張念慢慢放下那從開始就一直被她捧著手中的杯子,然後向後靠了靠,似乎是找到了一個讓自己頗為舒適的姿勢,隨後一反常態的用上了一種看上去很從容的態度,說:「教授,我懷疑他是殺害我母親的兇手,是有理由的。」
大方看著她的動作沒有說話,只是點了頭點,等待她的下文。
「每當我在他面前問及我的母親時,他的眼神都會變得十分複雜,但是我能夠看得出來,那是後悔,甚至是悔恨的眼神,不要懷疑我的觀察能力,我從小就比普通人聰明,聰明很多,而這足夠讓我察覺到一些更深層的事物。」
大方仍舊面無表情,他對臆測從來不願發表看法。
「在每年的十一月二十六號,他都會把自己關在屋子裡,每次都能隱約聽到哭聲,今天已經是第十次了,我之前其實……其實聽到了一些,比如『我』、『該死』以及『對不起』這幾個詞。」
說道這裡那似乎因大方而淡化得不安全感,一下子又爬回了張念的身上,她很不安的動了動身體,又變回了之前怯懦的狀態,看向大方的眼神中,隱隱有求助的神色。
「我想知道,你對你自己的父親,是什麼看法?」大方沒有正面回答他,反而看著張念問出了自己的問題,他還著重突出了「你自己的父親」這六個字。
「懦弱,沒用,愚笨,從來不會總結,反正普通人的缺點,他幾乎樣樣都有。」張念絲毫沒有掩飾她的厭惡。
李晴芳有些擔心的看著張念,她知道一直以一個教授自居的大方,絕對不會喜歡看著學校的學生,如此評價自己的父親。
果然李晴芳猜對了。
「既然這樣,那麼我建議你去報警吧。」大方用平淡的語氣說著,顯然是準備送客了。
「為什麼?」張念突然驚訝喊道。
「我並沒有說錯,對我來說世界上絕大部分人,都是如此,其中也包括,照您所說報警之後,我將面對的那些人!普通人甚至從來不懂如何去聆聽!」張念的語氣就好像是,遭到了背叛一樣的激動。

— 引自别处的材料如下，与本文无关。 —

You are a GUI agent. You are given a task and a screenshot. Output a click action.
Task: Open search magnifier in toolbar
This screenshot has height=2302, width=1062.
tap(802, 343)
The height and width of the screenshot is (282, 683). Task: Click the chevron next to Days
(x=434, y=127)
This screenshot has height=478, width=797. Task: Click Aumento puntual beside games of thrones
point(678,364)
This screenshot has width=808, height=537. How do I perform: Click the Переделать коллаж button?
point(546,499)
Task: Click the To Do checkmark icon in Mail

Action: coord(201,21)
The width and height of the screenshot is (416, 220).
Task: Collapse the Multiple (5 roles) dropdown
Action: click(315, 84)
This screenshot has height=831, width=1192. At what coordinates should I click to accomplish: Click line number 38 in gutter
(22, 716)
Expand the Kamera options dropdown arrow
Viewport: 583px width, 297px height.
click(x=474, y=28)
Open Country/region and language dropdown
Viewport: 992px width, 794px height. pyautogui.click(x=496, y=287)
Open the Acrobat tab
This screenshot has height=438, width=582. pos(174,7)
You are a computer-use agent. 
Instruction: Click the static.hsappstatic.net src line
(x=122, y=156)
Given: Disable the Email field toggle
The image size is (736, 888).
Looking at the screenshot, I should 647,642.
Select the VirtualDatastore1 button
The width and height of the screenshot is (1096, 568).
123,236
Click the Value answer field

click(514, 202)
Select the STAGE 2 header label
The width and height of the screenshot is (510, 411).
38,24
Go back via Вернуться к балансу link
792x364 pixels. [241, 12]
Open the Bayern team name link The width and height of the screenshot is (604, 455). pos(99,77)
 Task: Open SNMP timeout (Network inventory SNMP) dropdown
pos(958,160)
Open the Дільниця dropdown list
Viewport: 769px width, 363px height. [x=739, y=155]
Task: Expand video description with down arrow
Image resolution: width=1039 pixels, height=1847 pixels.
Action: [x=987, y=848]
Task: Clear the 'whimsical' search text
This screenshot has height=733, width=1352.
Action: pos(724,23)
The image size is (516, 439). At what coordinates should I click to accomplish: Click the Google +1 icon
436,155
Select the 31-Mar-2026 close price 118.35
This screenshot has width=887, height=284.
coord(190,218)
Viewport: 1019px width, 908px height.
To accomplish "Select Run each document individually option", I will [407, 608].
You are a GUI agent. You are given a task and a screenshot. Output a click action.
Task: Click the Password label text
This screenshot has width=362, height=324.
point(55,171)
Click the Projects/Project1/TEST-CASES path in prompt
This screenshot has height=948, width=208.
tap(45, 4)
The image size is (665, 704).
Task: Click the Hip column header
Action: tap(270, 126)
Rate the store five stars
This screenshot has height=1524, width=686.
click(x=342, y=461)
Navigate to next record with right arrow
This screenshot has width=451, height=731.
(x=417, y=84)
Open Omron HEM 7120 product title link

大方十分了解張念這種情緒的由來,事實上這個世界上很少有人能比他更了解,「天才」這種生物了。
因天才以及沒有母愛而孤獨的張念,正是突然遇到了一個可以平等交流,或者用更正確的說法是,一個無關緊要的、不會如普通人一樣譏諷、嘲笑、嫉妒自己的,又不會胡說八道的,十分「安全」的,且懂得如何去聆聽的大方教授。
一訴衷腸的慾望,油然而生。
是的,懂得聆聽的人,因為在天才的眼裡,大多數人都是連聆聽都不會的蠢貨,而我們的大方教授當然不在此例。
但是,大方的拒絕猶如背叛一樣,瞬間刺傷了張念,因此憤慨,難以避免。
事實上如果換一個場合或者換一個論點,大方會很有耐心的與這個聰明的姑娘說說話,他對實誠的孩子從來都很有耐心。
但是「實誠」這兩個字,顯然不能包括如此評價自己的父輩,然而天才的孤獨,除了大方又有誰能了解呢?
所以大方不是責怪對方,但同樣的他也不願意接手。
「教授,你幫幫她吧,好不好。小念很可憐的。」李晴芳用近乎哀求的語氣,對大方懇求道。
大方看了眼難得用「教授」這個詞稱呼自己的李晴芳,他記得五十年前曾有過一個如李晴芳一樣善良活潑的黑髮少女,也如李晴芳現在這樣請求過自己,而那個女孩正是李晴芳的外婆,那一次大方點了點頭。
所以這一次大方決定,再給張念一個機會。
「我再問你一個問題。」大方注視著張念。
張念擦了擦眼角已經流下的淚水,抬頭看向大方。
「你希望你自己的父親,是兇手么?」大方如此直言問道。
張念轉過頭,用泛紅的雙眼,看著外面,撇嘴低聲道:「有誰會這麼希望啊。」
大方聽后淡笑道:「好吧,這件委託我接了。」。